1. Sinai jihadis said they were attacked by an Israeli drone — while preparing a rocket attack on the Jewish state. It’s possible that the strike was coordinated with the Egyptian military, but Jerusalem’s keeping quiet and Egyptian sources are making conflicting statements. More on the story at AP/Times of Israel.

Avi Issacharoff and Yaakov Lappin analyze what the incident means.

Heron UAV

An Israeli Heron drone, 2003.

2. Sounds like Gaza’s a volcano waiting to erupt, with Several reports describing an imminent Hamas crackdown on opposition. Members of Gaza’s emerging secular opposition, Yala Felistini Tamarod –  which is pushing for national reconciliation — talked to the Daily Telegraph:

The group’s first public demonstration last week was broken up by uniformed officers even though it was protesting against Israel‘s plans to re-settle a section of its Bedouin population.

“We were shocked,” said Ouroula Othman, Tamarod’s spokesperson. “If it had been the Palestinian Authority in Ramallah, we could have understood, because they have a relationship with Israel.
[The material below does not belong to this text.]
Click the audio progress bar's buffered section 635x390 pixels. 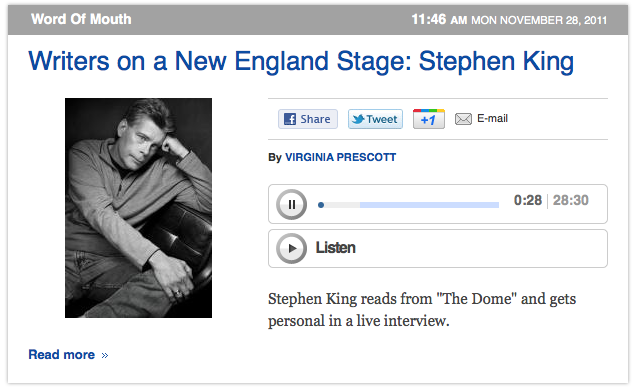(429, 205)
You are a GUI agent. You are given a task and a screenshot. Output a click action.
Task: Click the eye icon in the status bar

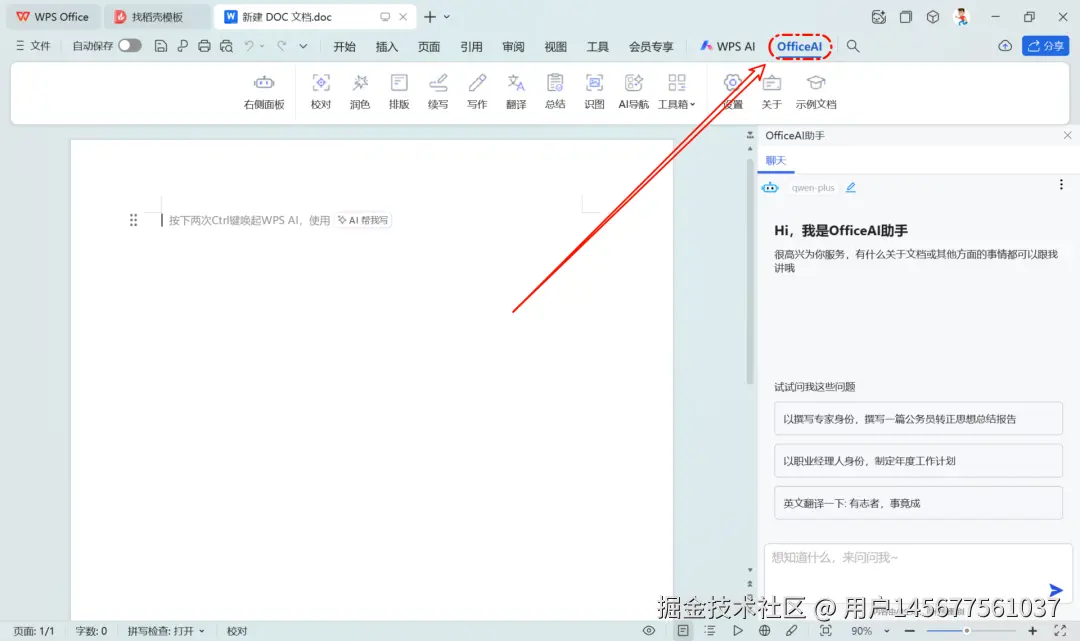[x=649, y=631]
“But even though Hamas is always talking about resistance against Israel, they thought people might use this campaign against them. Their thinking was affected by what’s happened in Egypt. They wouldn’t say it frankly but it was very clear.”

Fatah’s also warned its people in Gaza to hunker down after Hamas police raided the homes of Gaza’s Fatah leaders during the Eid al-Fitr holiday. More on that at Maan News. Lastly — do my eyes deceive me? — Amnesty International condemned Hamas for plans to publicly execute two men — one an alleged collaborator, the other who was apparently tortured into confessing other crimes. See also the Jerusalem Post and Fox News.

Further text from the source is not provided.